L’iniziativa nasce per rafforzare la collaborazione tra i territori e creare nuove opportunità di crescita economica, mettendo in rete esperienze, competenze e produzioni di qualità. Un modello che punta a incrementare la competitività delle imprese e a promuovere la Calabria sui mercati nazionali e internazionali.

«Essere capofila di Rural Hub Calabria significa assumersi la responsabilità di costruire una visione comune per lo sviluppo delle aree rurali della nostra regione. La partecipazione a Vinitaly and the City rappresenta molto più di una vetrina promozionale: è la dimostrazione che la Calabria, quando fa sistema, è capace di raccontarsi con una voce unica, valorizzando le proprie eccellenze, le imprese, il patrimonio culturale e le comunità locali. L’Agorà GAL sarà il luogo in cui i nostri territori dialogheranno con il pubblico attraverso il gusto, la storia e l’autenticità delle produzioni che rendono la Calabria una terra straordinaria.», ha dichiarato il presidente del GAL della Sibaritide, Antonio Pomillo.

Anche l’assessore regionale all’Agricoltura Gianluca Gallo ha sottolineato il valore strategico della collaborazione tra i GAL e il comparto agroalimentare.

«Siamo davanti a un evidente cambio di tendenza. C’è una forte e concreta volontà da parte dei GAL calabresi di cooperare attivamente per lo sviluppo strategico della nostra regione. Questo progetto rappresenta un vero e proprio salto di qualità, un passo decisivo che scardina i vecchi campanilismi e pone finalmente al centro la Calabria come destinazione d’eccellenza, forte delle sue aree rurali, della sua unicità e delle sue straordinarie risorse. I dati di questa straordinaria edizione, che vede protagonisti ben 98 cantine di vino, 11 Fivi e 7 Consorzi, 12 collettive e 21 spirits, dimostrano la forza e la vitalità di un comparto pronto a conquistare la scena internazionale.»

Sulla stessa linea anche il direttore generale di ARSAC, Fulvia Caligiuri, che ha evidenziato il lavoro svolto dai GAL nell’organizzazione dell’evento.

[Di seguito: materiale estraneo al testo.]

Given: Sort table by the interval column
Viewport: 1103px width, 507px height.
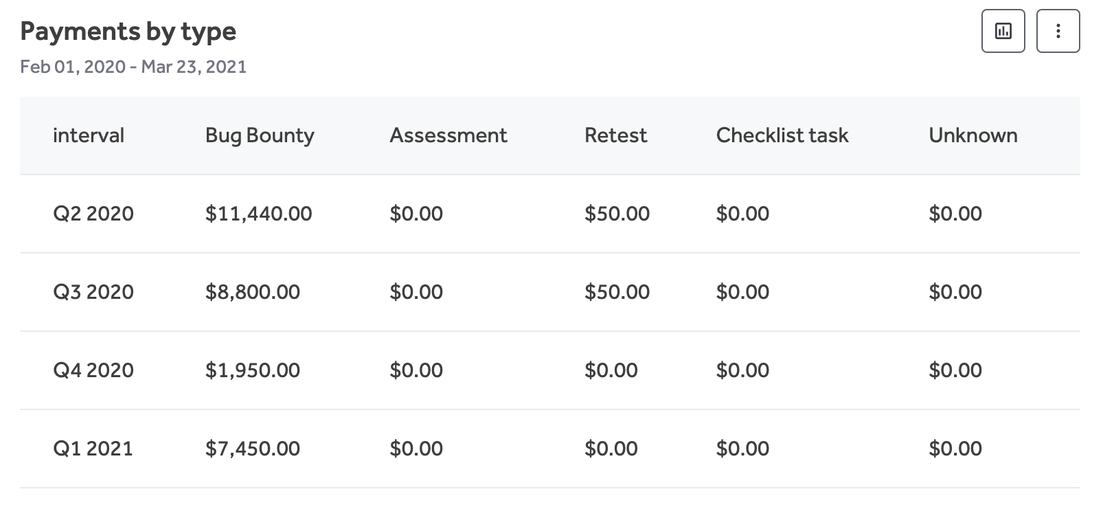Looking at the screenshot, I should (x=89, y=135).
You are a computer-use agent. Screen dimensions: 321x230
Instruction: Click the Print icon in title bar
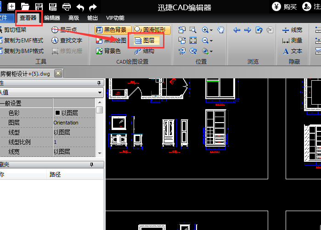pyautogui.click(x=67, y=7)
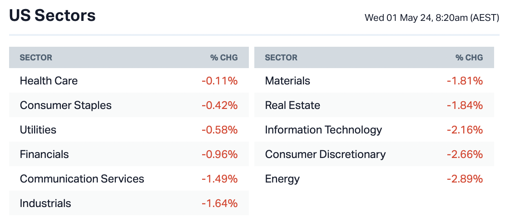
Task: Click the right table SECTOR header
Action: [x=281, y=58]
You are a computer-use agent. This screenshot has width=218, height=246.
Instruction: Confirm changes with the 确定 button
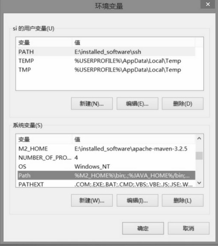pos(143,228)
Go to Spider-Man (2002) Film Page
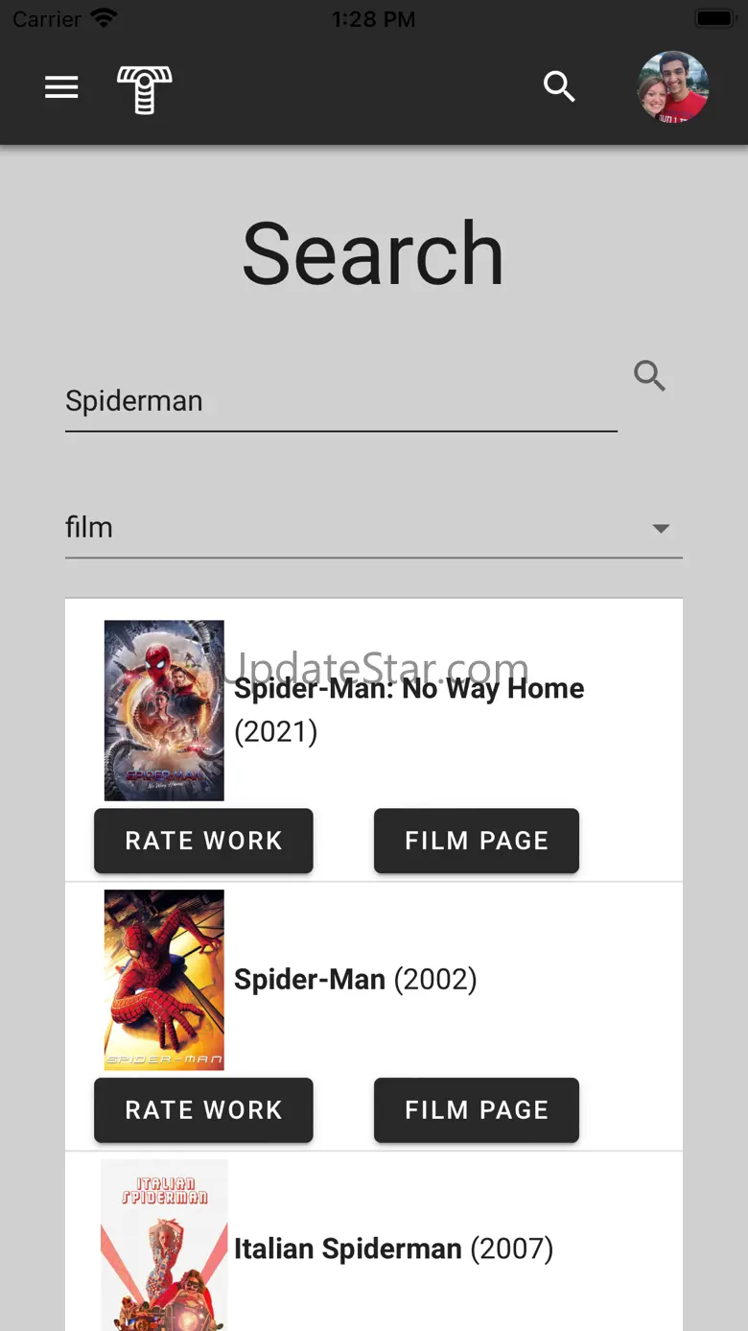Viewport: 748px width, 1331px height. [x=477, y=1110]
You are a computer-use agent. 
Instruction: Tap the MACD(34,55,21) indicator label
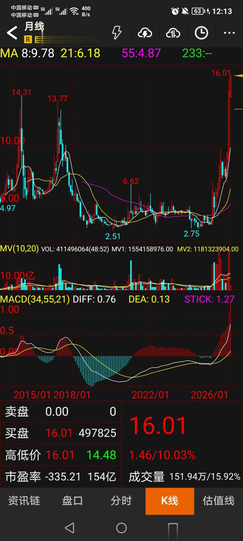pos(35,299)
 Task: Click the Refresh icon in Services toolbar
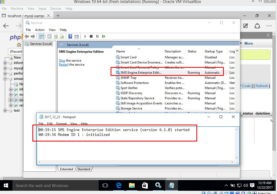[x=56, y=36]
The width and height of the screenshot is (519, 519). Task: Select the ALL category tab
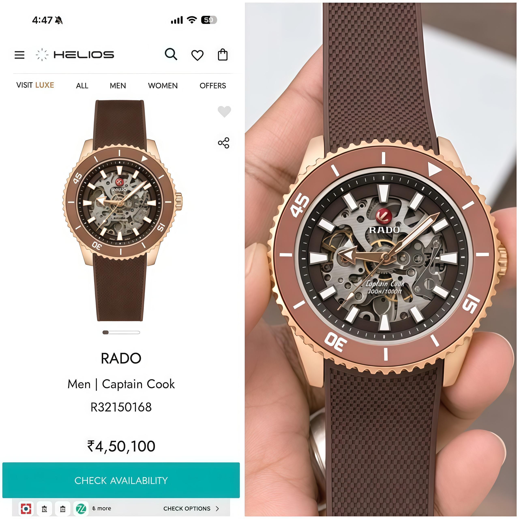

«Un plauso va alla straordinaria capacità organizzativa dimostrata dai GAL, che hanno saputo collaborare in modo impeccabile per dare vita al ricchissimo palinsesto dell’area Agorà. All’interno di questo spazio i visitatori troveranno il meglio della nostra terra: i prodotti identitari e tutta quella incredibile biodiversità che rende unica la Calabria nel panorama agroalimentare internazionale».